Previamente, The Black Dog habían lanzado un título ambient de primer nivel, uno de los más redondos de la última década ( “Music For Real Airports”, 2010), tóxico e inquietante a la vez que tranquilizador, y más tarde “Liber Dogma” (2011), que sonaba como su cumbre personal en la búsqueda de un espacio denso y oscuro dentro de los márgenes del techno experimental. En esa evolución, “Tranklements” suena como disco continuista y sin nuevos argumentos sobre la mesa. La palabra ‘tranklements’, explican, se utiliza en Sheffield para hablar de una colección de pequeños objetos muy valiosos para su poseedor, aunque para otra persona puedan parecer anecdóticos, pura quincalla. Por lo que entiendo, es como una arquilla de curiosidades en la que podrían caber desde cromos a viejas cintas de cassette, papeles y figuritas, ese tipo de cosas que deberíamos tirar pero que conservamos porque nos puede el recuerdo, porque sabemos que perdiendo esos objetos de niñez y adolescencia también perdemos algo de nosotros mismos. Así, este disco se compone de 16 piezas que suenan precisamente a ‘tranklements’: ejercicios de techno expansivo, en la línea de lo que venía de Detroit en los años 90 y finalmente acababa llegando a sellos como GPR o Warp, en los que los Black Dog originales editaron una colección inigualable de obras maestras, y a veces reducidos a las dimensiones diminutas de cápsulas de un minuto, como las partes tituladas “Bolt”, que son nexos de unión entre momentos dispares para darle a todo el disco consistencia de viaje unidireccional.

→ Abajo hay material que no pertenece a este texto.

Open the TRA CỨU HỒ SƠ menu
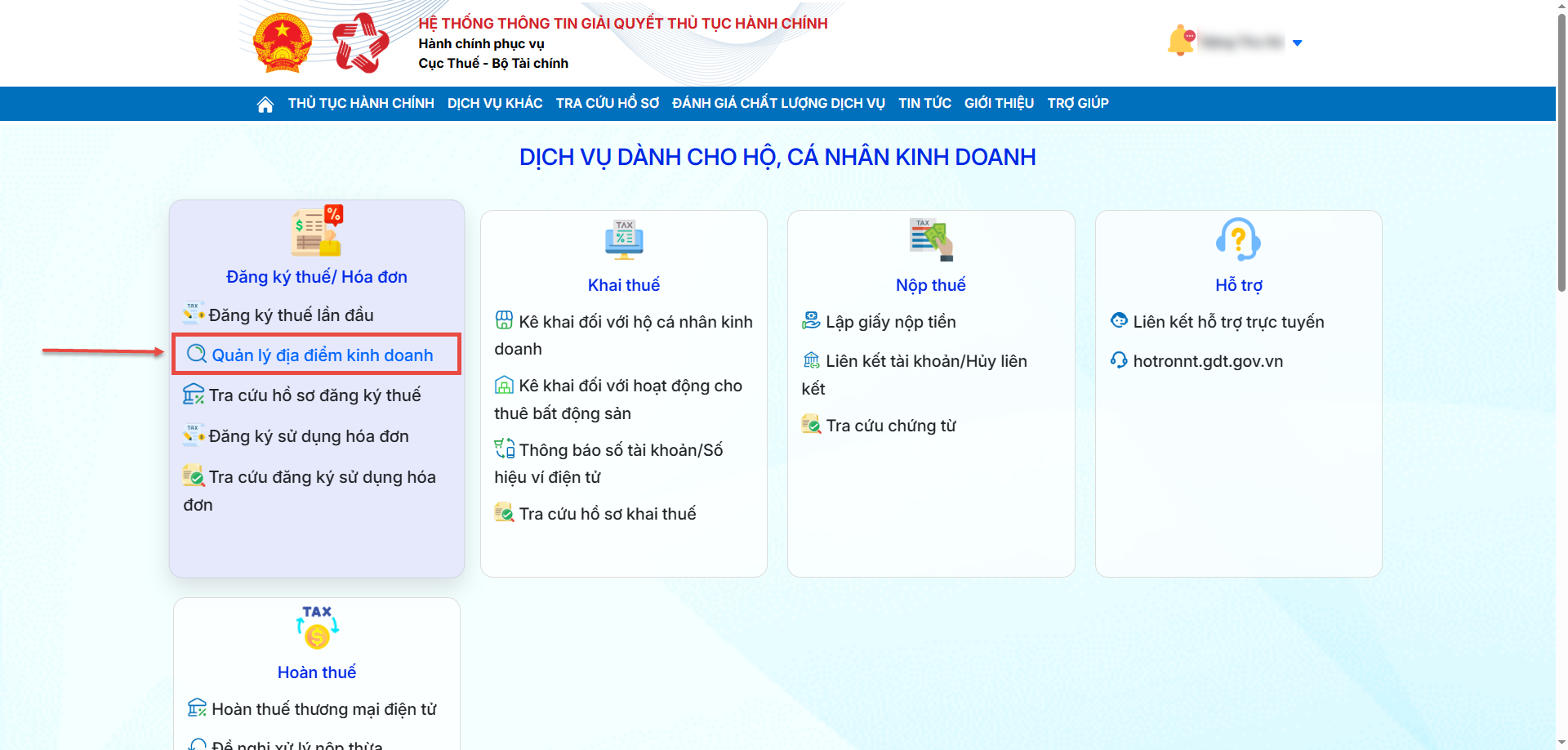The height and width of the screenshot is (750, 1568). (607, 104)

El problema que yo le veo a “Tranklements” es que, en efecto, la idea de nostalgia pesa demasiado. No hay nada aquí que se diferencie, ni siquiera avance, con respecto al sonido previamente desarrollado en “Liber Dogma”, y ni siquiera en el aún superior “Further Vexations” (2009). Cualquier pieza –pongamos por caso la inicial “Alien Boys”, o la más ambiciosa del lote, “Pray Crash”, en dos partes que juntas suman más de siete minutos (que tampoco es tanto)– podría pasar por un clásico olvidado de Kenny Larkin o cualquier maestro de Detroit de principios de los 90, un arma de doble filo que explica que aquí hay reverencia por ese sonido, pero a la vez muy poca autoexigencia a la hora de salirse de una zona de comodidad, valga la redundancia, demasiado cómoda. Conociendo el dominio que tienen los Dust y Downie del lenguaje del techno, es fácil imaginarse que este disco les ha salido fácil y rápido, sin romperse la cabeza. Llevan editado mucho en poco tiempo y este es el primer caso en el que, sin discutir la calidad formal del álbum –suena lujoso, si te olvidas de la historia te lleva por espacios siderales desconocidos–, sí podemos discutir su oportunidad. Es el primer signo de complacencia en una carrera que, hasta ahora, se caracterizaba por su inconformismo. Pero al fin y al cabo, recordemos la definición de ‘tranklements’: objetos que tienen valor para uno mismo. Si a ellos les sirven, a nosotros también, pero a la próxima habría que exigirles más esfuerzo, o un disco entero como “Spatcha”, ese final planeador que podría figurar perfectamente en todas las antologías del ambient actual.